While studying in England I had the opportunity to visit several other cities abroad:
Dublin & Galway, Ireland
London & Bath, England
I had a fantastic time in all of these cities, but I definitely have some suggestions in terms of things I wish I would have known before traveling to these places. So, to start –
I adored Scotland. I actually had very little planned in terms of things to do when I went. In fact, myself and the two friends I traveled with had no plans at all, we were just going to wing it, and it actually worked out surprisingly well.
Things to note when traveling to Edinburgh, Scotland:
- Feel free to book a tour in advance, but you don’t necessarily have to. There are free walking tours of the city that meet at various locations around Edinburgh. If you find a local hostel and ask, they should be able to give you information about where one typically meets. Ours was at a Starbucks in the downtown area – super easy to find.

------------------------------

Tasks and exercises ▸
1. According to the travel post, where did the writer's free walking tour in Edinburgh meet?
2. Decide whether each statement agrees with the travel post. Answer yes or no for each and quote the deciding words. (a) The writer went to Scotland with two friends. (b) A tour of Edinburgh has to be booked in advance. (c) A local hostel can tell travelers where a free walking tour usually meets.

Data ▸
------------------------------

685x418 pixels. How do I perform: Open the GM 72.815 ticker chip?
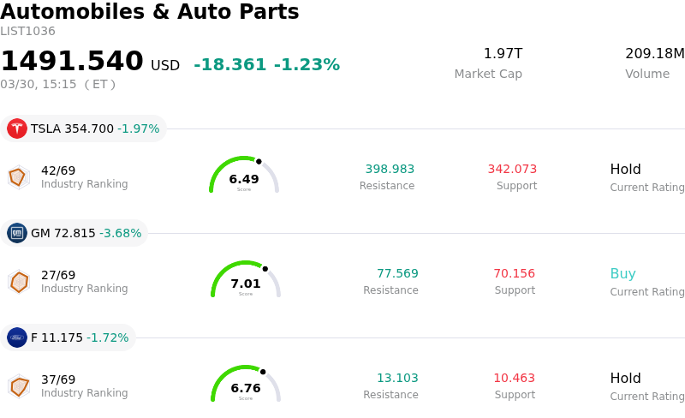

------------------------------

Solutions below ▸
1. At a Starbucks in the downtown area.

2.
(a) Yes: "myself and the two friends I traveled with had no plans at all"
(b) No: "Feel free to book a tour in advance, but you don’t necessarily have to."
(c) Yes: "If you find a local hostel and ask, they should be able to give you information about where one typically meets."